*Given passage*
+++

Winterizing Your Boat
For many of us, as winter approaches and the temperature drops, so does the time we spend on our boats. Depending on the climate, using the boat at all during the winter months may be out of the question. Spending less time on the boat means there is more time for something to go wrong and unnoticed. This is especially true in the winter, when, among other things, low temperatures can freeze lines, winter winds can shred sails, fuel can degrade, batteries can drain, cracks can develop, and bilge pumps can fail.
It is important to make preparations for these potential problems so that when boating season arrives again in the spring, you won’t be wasting valuable time and money with insurance claims, repairs, and servicing.
Winterizing your boat can be broken down into several steps; we will outline each one below.
Cleaning and Moisture Prevention
While it may not be much fun, a thorough tear-down and clean-out of your boat goes a long way in limiting the negative effects of winter’s lower temperatures and increased moisture.
- Remove cushions and bedding to prevent mold and mildew
- Remove electronics to prevent moisture damage and avoid possibilities of theft
- Remove all flammables
- Remove food. In my area, many-a-racoon have ravaged many-a-cabin when food has been left onboard over the winter
- Do your spring cleaning now; in the spring just go boating!

+++

[Pixel coordinate grounding data]
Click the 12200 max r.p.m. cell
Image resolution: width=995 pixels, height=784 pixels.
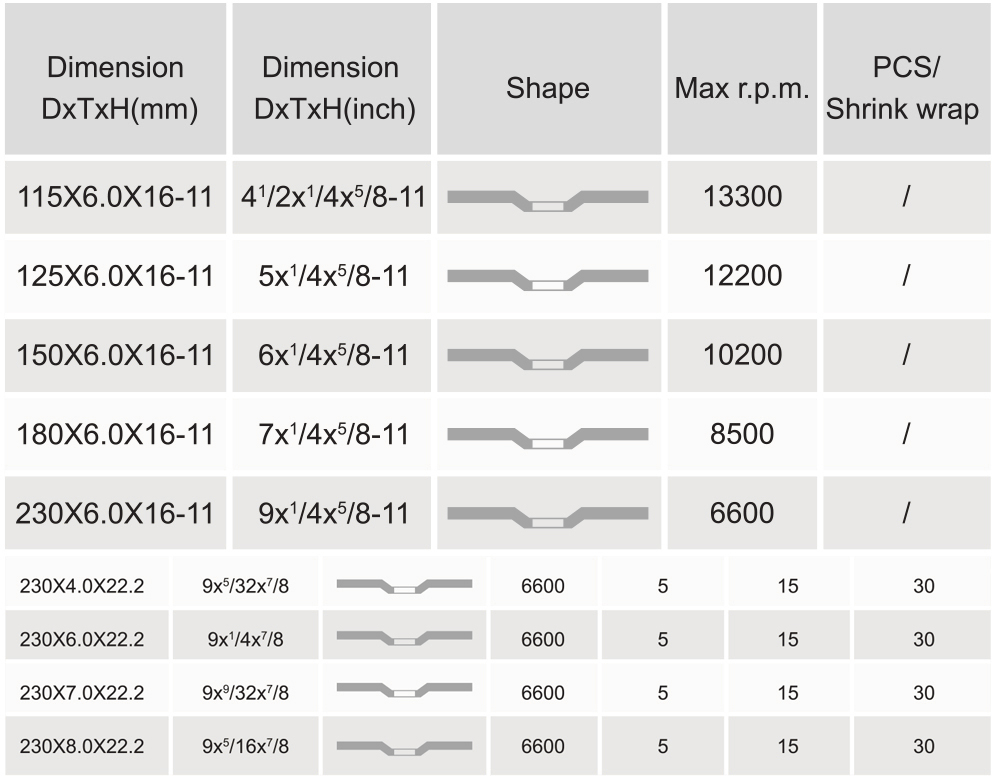click(x=742, y=277)
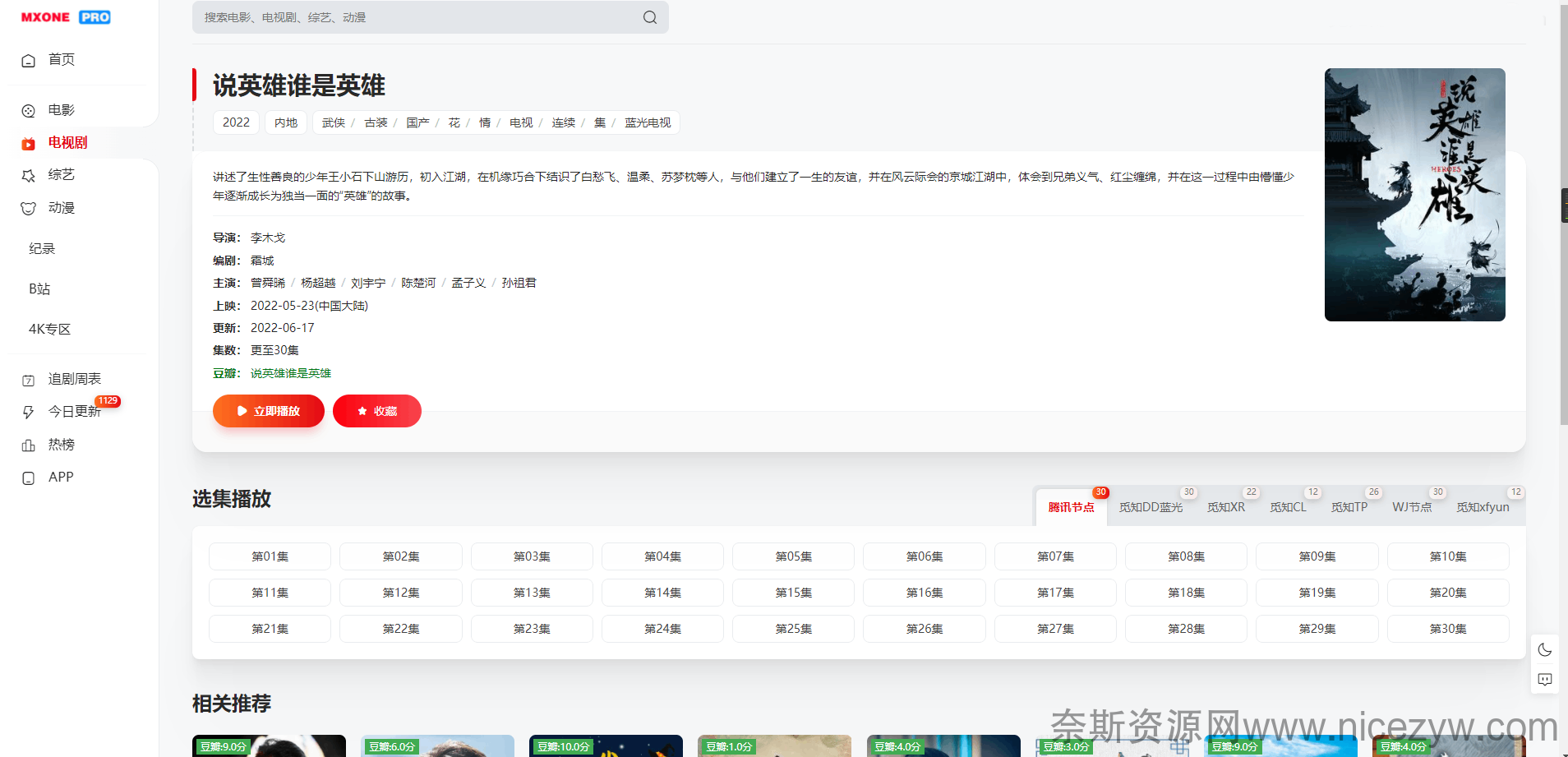Toggle dark mode with the moon icon
Image resolution: width=1568 pixels, height=757 pixels.
1544,650
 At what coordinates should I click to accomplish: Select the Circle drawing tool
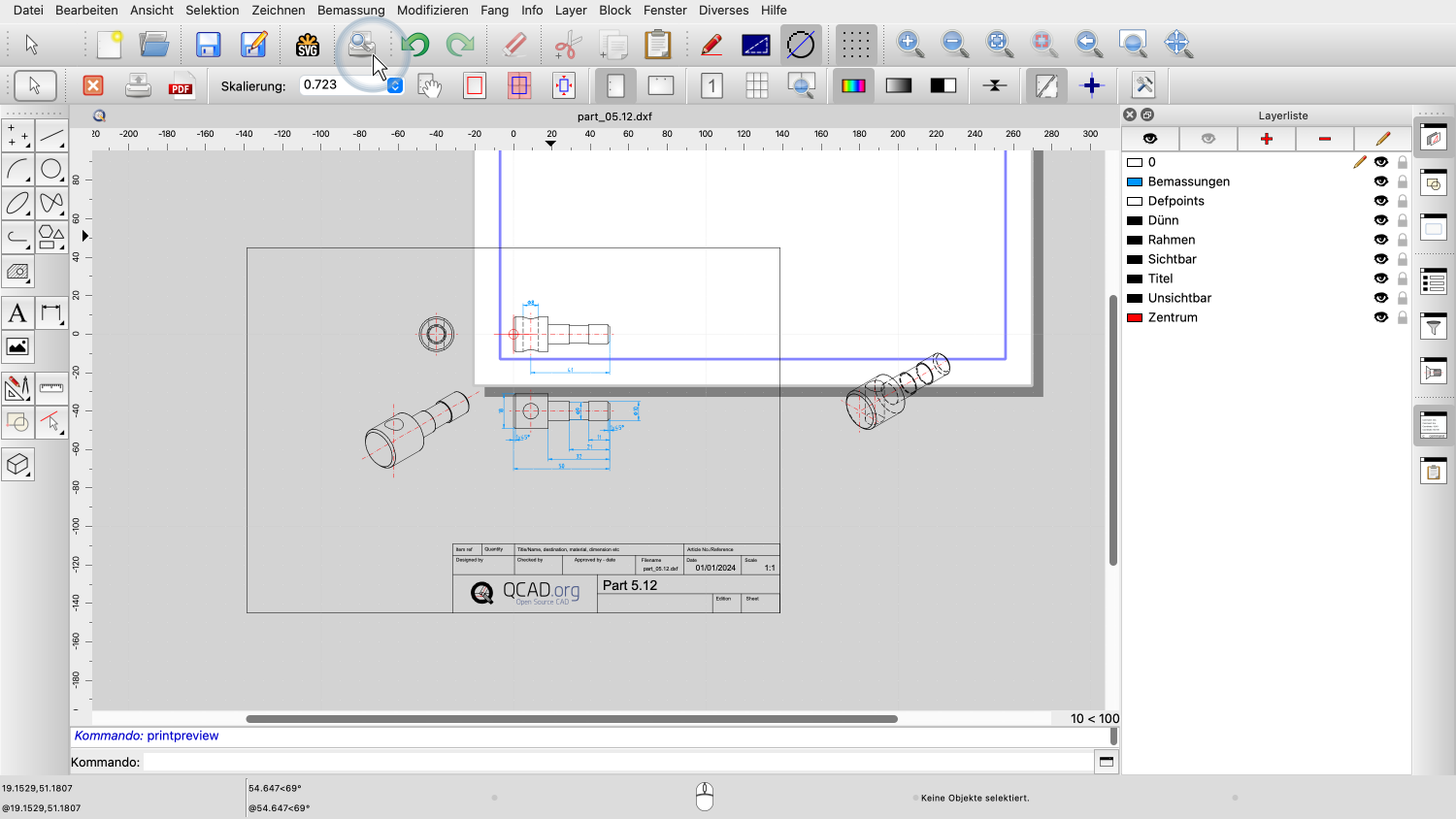[51, 170]
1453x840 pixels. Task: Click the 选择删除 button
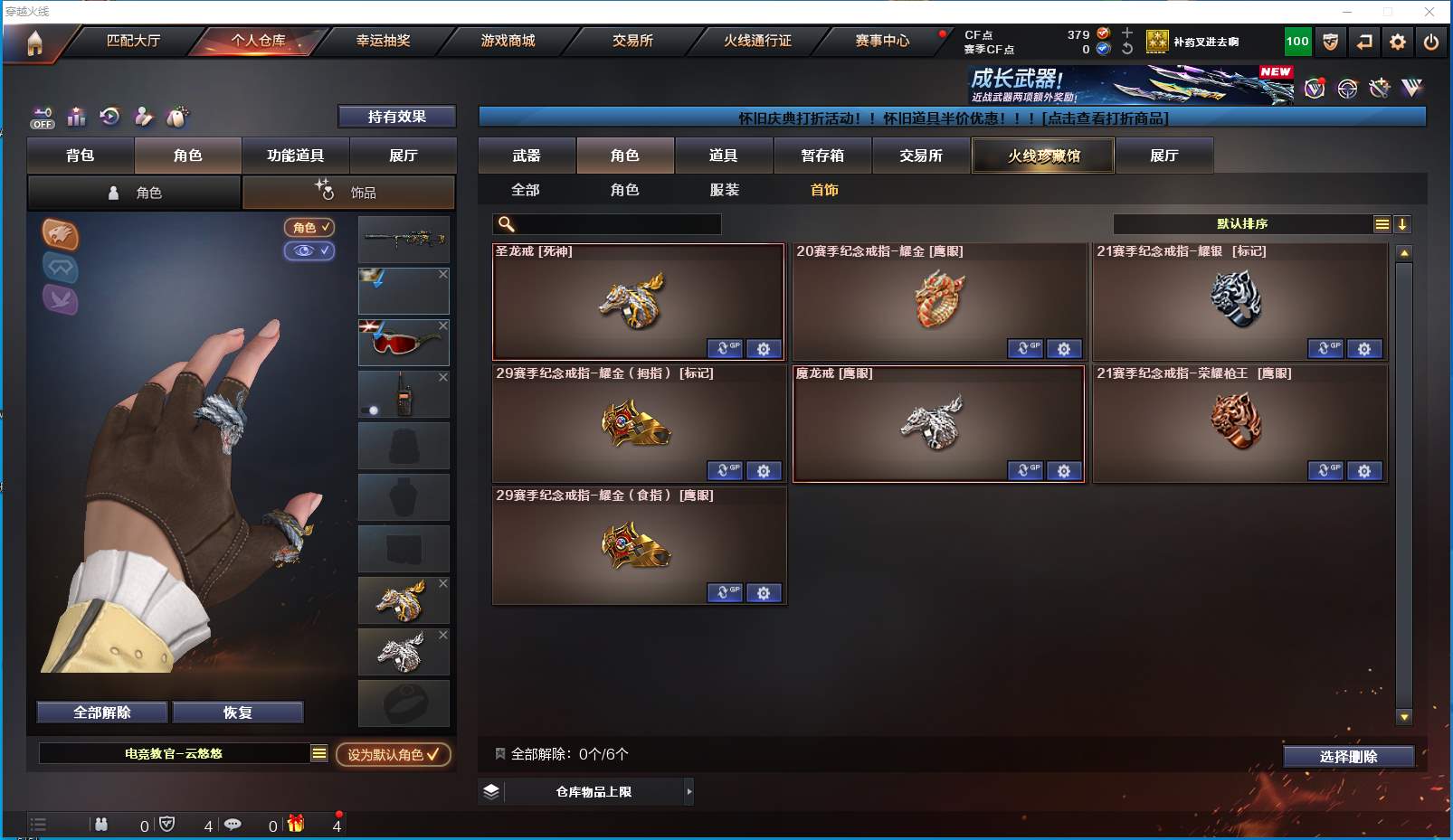1348,757
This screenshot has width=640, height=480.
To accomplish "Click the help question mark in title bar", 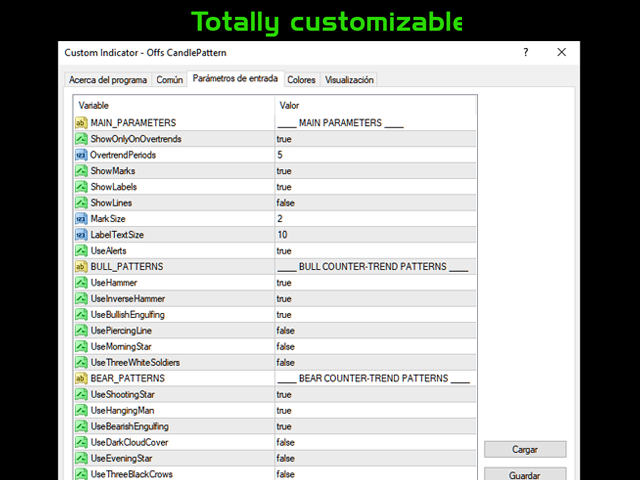I will (x=525, y=52).
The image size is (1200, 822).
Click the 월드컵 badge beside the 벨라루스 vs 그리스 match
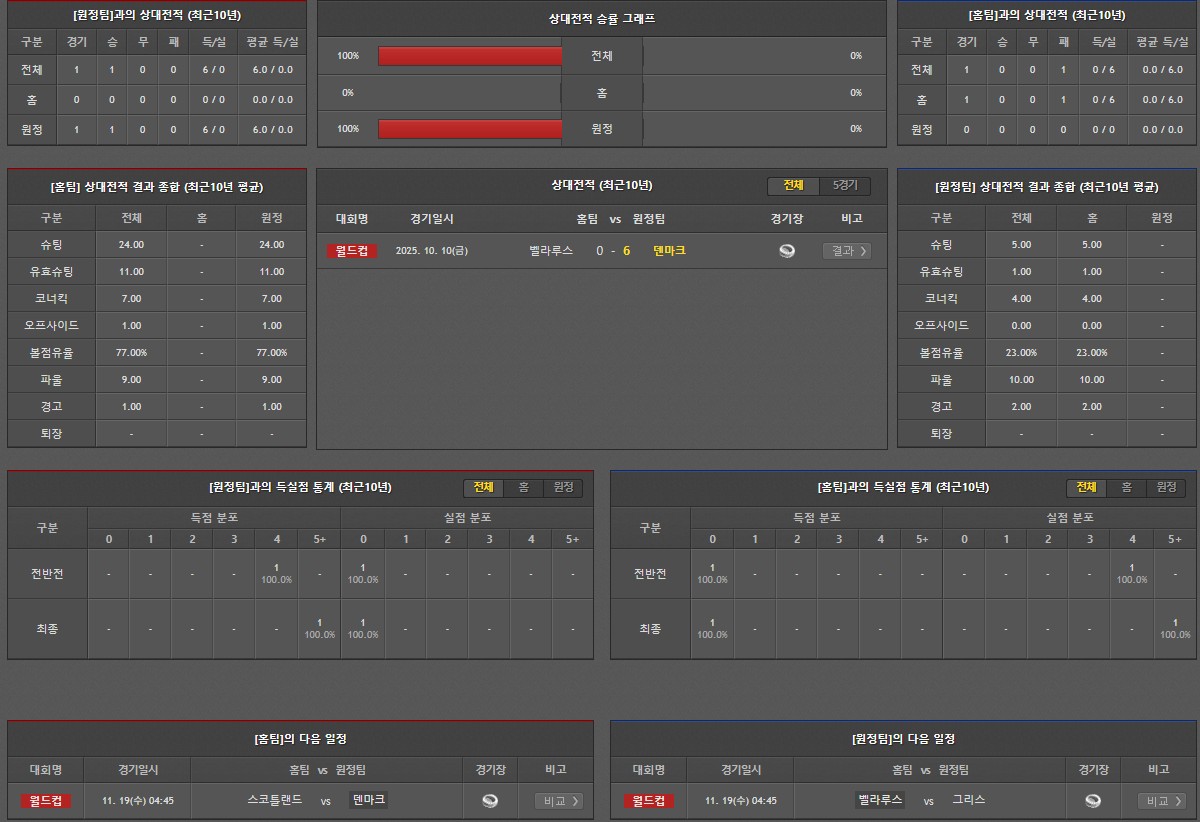point(649,800)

+++

*Work to complete*
1 > Reproduce the boat winterizing guide word for word, taking everything from "It is important" down to "repairs, and servicing.".
2 > Resume the boat winterizing guide after its final line and keep writing it from that point.

*Answers for this exercise*
1 >
It is important to make preparations for these potential problems so that when boating season arrives again in the spring, you won’t be wasting valuable time and money with insurance claims, repairs, and servicing.

2 >
- Clean out the bilge, check for leaks and check that pumps are in good order
- On a dry day, air out the boat
- Add moisture absorbers to various places in your boat
- Drop and clean the sails; store them dry. Winter winds shred sails. I’ve seen it many times; don’t leave them up
- If the boat is staying in the water with shore power, a 100 or 150 watt light bulb or two is often all that is required to keep the boat usable
Preparing the engine
- Read your manual! It will include winterizing procedures – follow them
- Fill fuel tanks and stabilize the fuel; change oil and filters; change gear lube
- Fog engine; flush cooling system with antifreeze
- If the boat is not staying in the water, disconnect and remove batteries. Store them warm and dry
Preparing the plumbing
- Water expands when it freezes so all lines and holding areas need to be flushed with fresh water and non-toxic antifreeze and then drained. This includes the head, water heater, water tanks, ice makers, air conditioning, bilge pumps, etc.
- Protect your boat from rain, wind and snow; cover it with a well fitted and secured waterproof cover.
- Add extra dock lines. Winter weather can be severe; make sure your lines are sound and consider adding extra lines just in case
Phew! There is quite a lot to do when preparing your boat for winter, but you’ll be thankful you did it come next boating season. For boaters, this is a labour of love anyway, right? To help you remember what you need in order to winterize your boat, BoatUS has provided a helpful checklist which you can download here.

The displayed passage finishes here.